In January 2012, MG Motor announced that it would enter the 2012 British Touring Car Championship through the newly established MG KX Momentum Racing team. In its debut season the team ran two MG6s driven by Jason Plato and Andy Neate. Plato ended the season in third place, with the car yet to find its feet in wet conditions.

The team returned in 2013 with Sam Tordoff driving, who performed well in his debut year having joined through the KX Academy scheme. Plato once again came third, with Tordoff sixth.

In 2014, MG won the Manufacturer's Championship to break Honda's four-year reign. After just three years of competition, the MG6 GT sealed the title by 95 points at the season finale at Brands Hatch.

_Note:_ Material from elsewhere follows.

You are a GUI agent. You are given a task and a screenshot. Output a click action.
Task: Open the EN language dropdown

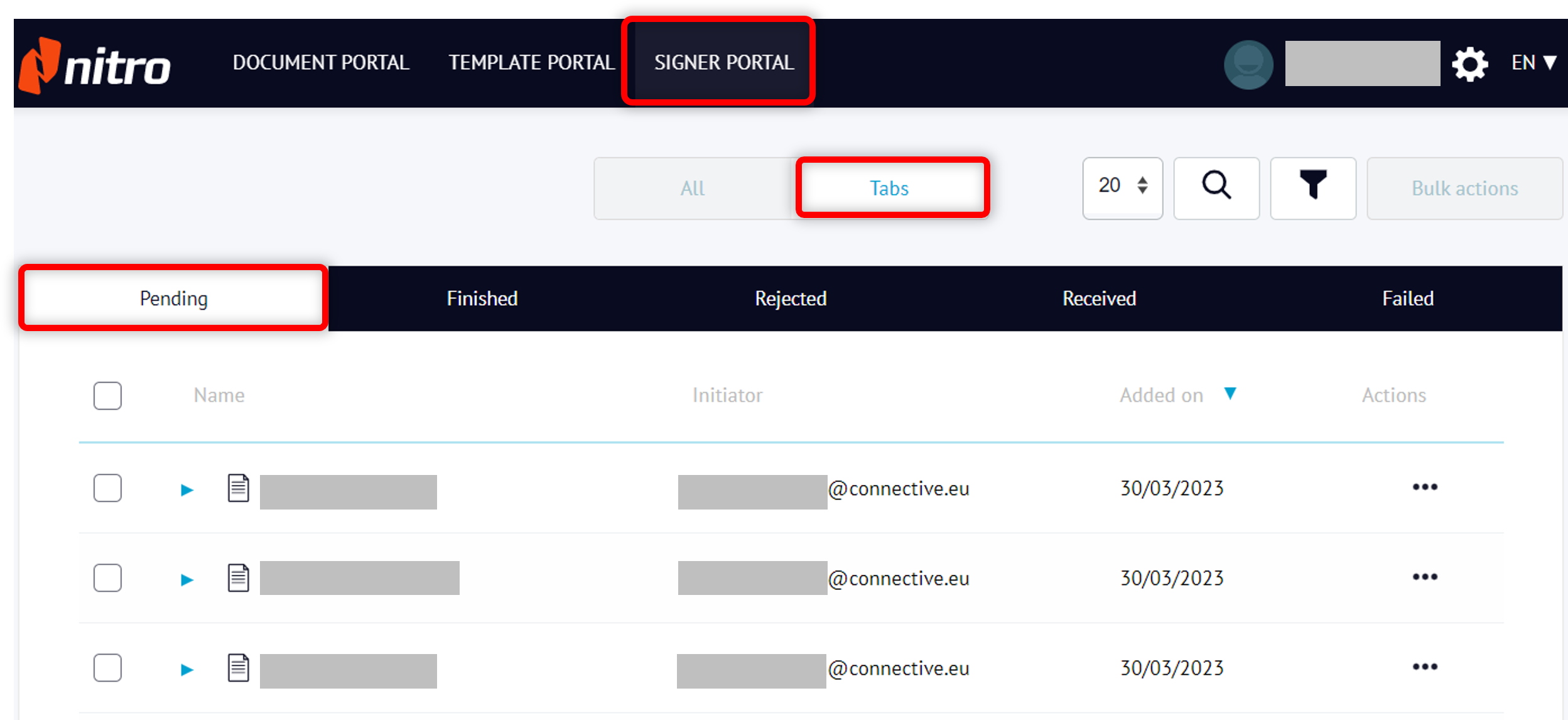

Drivers Plato and Tordoff racked up seven wins and 20 podiums in the 30-race calendar. Plato finished the Driver's Championship in second place, behind Colin Turkington, while Tordoff finished seventh. The 2014 season also saw a third MG6 GT on the grid, driven by Marc Hynes and also maintained by Triple Eight but in a new livery which did not resemble the other two MG cars. Hynes finished his debut season in 18th.

For the 2015 campaign MG fought to regain the Manufacturers / Constructors title with a new driver lineup. 2013 Champion Andrew Jordan and young gun Jack Goff paired up in the MG6 to fight against Honda, BMW and Infiniti for the title. MG finished second in the Manufacturers / Constructors title challenge, with Andrew and Jack in fifth and ninth position, respectively, in the drivers' standings.

MG announced a new three-year contract extension with Triple Eight Racing for the 2016 BTCC campaign. The team plan was to bring in young and up-and-coming drivers with an intention to grow its own champion over the duration of the contract. Josh Cook, a former 2014 Renault UK Clio Cup Vice-Champion, and BTCC 2015 Jack Sears Trophy winner (award for the top rookie) and Ashley Sutton, graduating to BTCC after leaving the Renault Clio Cup as reigning 2015 champion, were announced as the new line up for MG. After a hard-fought campaign the MG drivers finished in 12th and 13th place, respectively, with Ash picking up the Jack Sears Trophy for the top rookie.

Another new driver lineup was introduced for the 2017 season as Árón Taylor-Smith and Daniel Lloyd drove the MG6 cars. The season was a disaster, with not a single win or podium finish to show for their efforts. Lloyd left the team after four meetings and Josh Cook was brought back to help improve results, whilst Taylor-Smith was withdrawn from the Croft rounds of the championship after being involved in a multi-car accident during the wet qualifying session at the circuit, the Irishman struggled thereafter, picking up just six further points all season. Cook was ultimately the highest placed of the MG drivers in the championship, but only in 18th (that includes the points he obtained when driving for Maximum Motorsport before returning to MG), and the team finished a distant last in the manufacturers standings.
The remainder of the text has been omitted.